• What this task involves: All entries below must be given again word for word.

• Given data:
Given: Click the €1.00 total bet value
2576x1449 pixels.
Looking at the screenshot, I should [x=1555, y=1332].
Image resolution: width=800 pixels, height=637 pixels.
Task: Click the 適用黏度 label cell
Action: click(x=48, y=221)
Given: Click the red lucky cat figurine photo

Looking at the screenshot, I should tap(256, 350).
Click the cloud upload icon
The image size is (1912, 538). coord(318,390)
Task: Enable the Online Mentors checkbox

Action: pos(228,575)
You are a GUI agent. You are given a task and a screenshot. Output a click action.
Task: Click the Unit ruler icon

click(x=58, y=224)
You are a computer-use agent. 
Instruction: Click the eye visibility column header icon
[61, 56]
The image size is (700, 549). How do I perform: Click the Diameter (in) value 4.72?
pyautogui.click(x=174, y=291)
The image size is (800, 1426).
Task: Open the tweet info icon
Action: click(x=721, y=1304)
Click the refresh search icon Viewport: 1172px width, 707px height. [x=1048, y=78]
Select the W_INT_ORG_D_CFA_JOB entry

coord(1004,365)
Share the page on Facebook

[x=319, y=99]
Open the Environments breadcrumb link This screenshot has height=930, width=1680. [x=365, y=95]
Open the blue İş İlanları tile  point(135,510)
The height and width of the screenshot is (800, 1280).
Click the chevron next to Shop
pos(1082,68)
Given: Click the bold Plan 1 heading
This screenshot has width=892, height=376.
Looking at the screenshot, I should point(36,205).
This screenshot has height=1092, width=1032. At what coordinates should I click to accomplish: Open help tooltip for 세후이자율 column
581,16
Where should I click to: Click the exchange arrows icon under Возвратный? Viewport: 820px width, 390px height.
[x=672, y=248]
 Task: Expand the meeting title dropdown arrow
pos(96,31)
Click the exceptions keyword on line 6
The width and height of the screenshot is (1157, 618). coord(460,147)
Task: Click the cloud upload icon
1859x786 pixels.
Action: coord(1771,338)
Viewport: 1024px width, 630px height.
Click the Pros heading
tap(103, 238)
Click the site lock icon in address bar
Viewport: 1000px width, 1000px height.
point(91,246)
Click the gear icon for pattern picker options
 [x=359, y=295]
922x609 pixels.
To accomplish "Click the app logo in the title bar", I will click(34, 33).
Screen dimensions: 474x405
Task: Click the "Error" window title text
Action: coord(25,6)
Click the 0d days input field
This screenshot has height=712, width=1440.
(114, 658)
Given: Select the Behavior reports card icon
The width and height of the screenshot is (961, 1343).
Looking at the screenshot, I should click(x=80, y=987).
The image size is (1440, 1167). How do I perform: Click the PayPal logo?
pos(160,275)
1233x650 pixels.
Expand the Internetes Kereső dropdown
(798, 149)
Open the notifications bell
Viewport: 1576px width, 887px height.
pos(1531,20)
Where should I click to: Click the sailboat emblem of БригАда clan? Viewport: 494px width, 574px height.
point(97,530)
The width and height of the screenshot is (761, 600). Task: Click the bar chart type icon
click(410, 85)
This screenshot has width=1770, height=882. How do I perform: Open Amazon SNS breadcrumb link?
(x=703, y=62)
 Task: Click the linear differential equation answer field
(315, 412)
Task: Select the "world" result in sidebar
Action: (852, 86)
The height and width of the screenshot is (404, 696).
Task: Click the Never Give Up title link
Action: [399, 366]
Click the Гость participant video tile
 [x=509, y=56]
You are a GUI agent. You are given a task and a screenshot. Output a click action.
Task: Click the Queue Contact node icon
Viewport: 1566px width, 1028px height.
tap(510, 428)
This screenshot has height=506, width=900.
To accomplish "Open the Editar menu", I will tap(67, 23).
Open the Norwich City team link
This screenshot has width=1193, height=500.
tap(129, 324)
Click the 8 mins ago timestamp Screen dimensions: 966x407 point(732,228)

• Written solution:
Given: Click the €1.00 total bet value
2576x1449 pixels.
Looking at the screenshot, I should [x=1555, y=1332].
Image resolution: width=800 pixels, height=637 pixels.
Task: Click the 適用黏度 label cell
Action: click(x=48, y=221)
Given: Click the red lucky cat figurine photo

Looking at the screenshot, I should tap(256, 350).
Click the cloud upload icon
The image size is (1912, 538). coord(318,390)
Task: Enable the Online Mentors checkbox

Action: pos(228,575)
You are a GUI agent. You are given a task and a screenshot. Output a click action.
Task: Click the Unit ruler icon

click(x=58, y=224)
You are a computer-use agent. 
Instruction: Click the eye visibility column header icon
[61, 56]
The image size is (700, 549). How do I perform: Click the Diameter (in) value 4.72?
pyautogui.click(x=174, y=291)
The image size is (800, 1426).
Task: Open the tweet info icon
Action: click(x=721, y=1304)
Click the refresh search icon Viewport: 1172px width, 707px height. [x=1048, y=78]
Select the W_INT_ORG_D_CFA_JOB entry

coord(1004,365)
Share the page on Facebook

[x=319, y=99]
Open the Environments breadcrumb link This screenshot has height=930, width=1680. [x=365, y=95]
Open the blue İş İlanları tile  point(135,510)
The height and width of the screenshot is (800, 1280).
Click the chevron next to Shop
pos(1082,68)
Given: Click the bold Plan 1 heading
This screenshot has width=892, height=376.
Looking at the screenshot, I should point(36,205).
This screenshot has height=1092, width=1032. At what coordinates should I click to accomplish: Open help tooltip for 세후이자율 column
581,16
Where should I click to: Click the exchange arrows icon under Возвратный? Viewport: 820px width, 390px height.
[x=672, y=248]
 Task: Expand the meeting title dropdown arrow
pos(96,31)
Click the exceptions keyword on line 6
The width and height of the screenshot is (1157, 618). coord(460,147)
Task: Click the cloud upload icon
1859x786 pixels.
Action: coord(1771,338)
Viewport: 1024px width, 630px height.
Click the Pros heading
tap(103, 238)
Click the site lock icon in address bar
Viewport: 1000px width, 1000px height.
point(91,246)
Click the gear icon for pattern picker options
 [x=359, y=295]
922x609 pixels.
To accomplish "Click the app logo in the title bar", I will click(34, 33).
Screen dimensions: 474x405
Task: Click the "Error" window title text
Action: coord(25,6)
Click the 0d days input field
This screenshot has height=712, width=1440.
(114, 658)
Given: Select the Behavior reports card icon
The width and height of the screenshot is (961, 1343).
Looking at the screenshot, I should click(x=80, y=987).
The image size is (1440, 1167). How do I perform: Click the PayPal logo?
pos(160,275)
1233x650 pixels.
Expand the Internetes Kereső dropdown
(798, 149)
Open the notifications bell
Viewport: 1576px width, 887px height.
pos(1531,20)
Where should I click to: Click the sailboat emblem of БригАда clan? Viewport: 494px width, 574px height.
point(97,530)
The width and height of the screenshot is (761, 600). Task: Click the bar chart type icon
click(410, 85)
This screenshot has width=1770, height=882. How do I perform: Open Amazon SNS breadcrumb link?
(x=703, y=62)
 Task: Click the linear differential equation answer field
(315, 412)
Task: Select the "world" result in sidebar
Action: (852, 86)
The height and width of the screenshot is (404, 696).
Task: Click the Never Give Up title link
Action: [399, 366]
Click the Гость participant video tile
 [x=509, y=56]
You are a GUI agent. You are given a task and a screenshot. Output a click action.
Task: Click the Queue Contact node icon
Viewport: 1566px width, 1028px height.
tap(510, 428)
This screenshot has height=506, width=900.
To accomplish "Open the Editar menu", I will tap(67, 23).
Open the Norwich City team link
This screenshot has width=1193, height=500.
tap(129, 324)
Click the 8 mins ago timestamp Screen dimensions: 966x407 point(732,228)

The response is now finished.